◆ Requirement
Scan the listing below for lines with the word "will". Report how many there are, as a number alone.

◆ Source information

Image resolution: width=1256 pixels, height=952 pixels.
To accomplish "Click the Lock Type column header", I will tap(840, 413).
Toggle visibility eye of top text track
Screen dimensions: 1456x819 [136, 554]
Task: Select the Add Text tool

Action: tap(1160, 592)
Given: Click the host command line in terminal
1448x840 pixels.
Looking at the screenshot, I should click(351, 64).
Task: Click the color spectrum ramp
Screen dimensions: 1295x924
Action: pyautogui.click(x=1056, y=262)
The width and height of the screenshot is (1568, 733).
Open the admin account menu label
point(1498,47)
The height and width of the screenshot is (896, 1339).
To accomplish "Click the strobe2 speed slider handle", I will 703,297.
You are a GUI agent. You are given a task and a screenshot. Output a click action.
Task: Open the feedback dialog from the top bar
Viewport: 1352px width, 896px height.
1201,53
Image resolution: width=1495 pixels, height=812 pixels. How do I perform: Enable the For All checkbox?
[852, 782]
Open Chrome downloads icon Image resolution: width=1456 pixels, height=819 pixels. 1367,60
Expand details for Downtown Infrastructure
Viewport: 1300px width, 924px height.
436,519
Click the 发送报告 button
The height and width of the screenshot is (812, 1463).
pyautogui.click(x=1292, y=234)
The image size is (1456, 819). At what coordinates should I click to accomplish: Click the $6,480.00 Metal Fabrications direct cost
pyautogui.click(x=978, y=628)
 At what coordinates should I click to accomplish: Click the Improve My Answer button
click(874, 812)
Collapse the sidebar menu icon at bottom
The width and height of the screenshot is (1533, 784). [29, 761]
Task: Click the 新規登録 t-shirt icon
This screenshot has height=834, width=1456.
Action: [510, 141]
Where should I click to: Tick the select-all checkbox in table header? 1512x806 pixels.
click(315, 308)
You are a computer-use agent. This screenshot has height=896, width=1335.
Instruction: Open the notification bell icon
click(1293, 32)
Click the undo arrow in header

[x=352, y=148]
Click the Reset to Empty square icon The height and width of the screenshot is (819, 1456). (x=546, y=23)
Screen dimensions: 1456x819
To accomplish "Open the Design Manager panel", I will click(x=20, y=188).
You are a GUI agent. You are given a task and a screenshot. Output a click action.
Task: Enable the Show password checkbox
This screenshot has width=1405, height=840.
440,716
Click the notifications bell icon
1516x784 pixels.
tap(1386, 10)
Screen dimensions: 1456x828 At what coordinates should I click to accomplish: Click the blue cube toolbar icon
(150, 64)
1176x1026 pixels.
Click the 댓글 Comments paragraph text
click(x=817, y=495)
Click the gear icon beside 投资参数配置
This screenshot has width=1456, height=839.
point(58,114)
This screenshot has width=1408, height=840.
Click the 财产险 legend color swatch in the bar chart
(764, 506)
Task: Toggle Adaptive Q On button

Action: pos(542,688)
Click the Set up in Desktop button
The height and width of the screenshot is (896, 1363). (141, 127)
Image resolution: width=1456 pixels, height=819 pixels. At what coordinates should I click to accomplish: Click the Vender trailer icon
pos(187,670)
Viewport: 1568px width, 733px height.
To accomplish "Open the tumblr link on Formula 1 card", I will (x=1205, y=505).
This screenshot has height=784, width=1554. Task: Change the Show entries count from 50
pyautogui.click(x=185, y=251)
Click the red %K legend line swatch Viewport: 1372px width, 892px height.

◆ Response area
4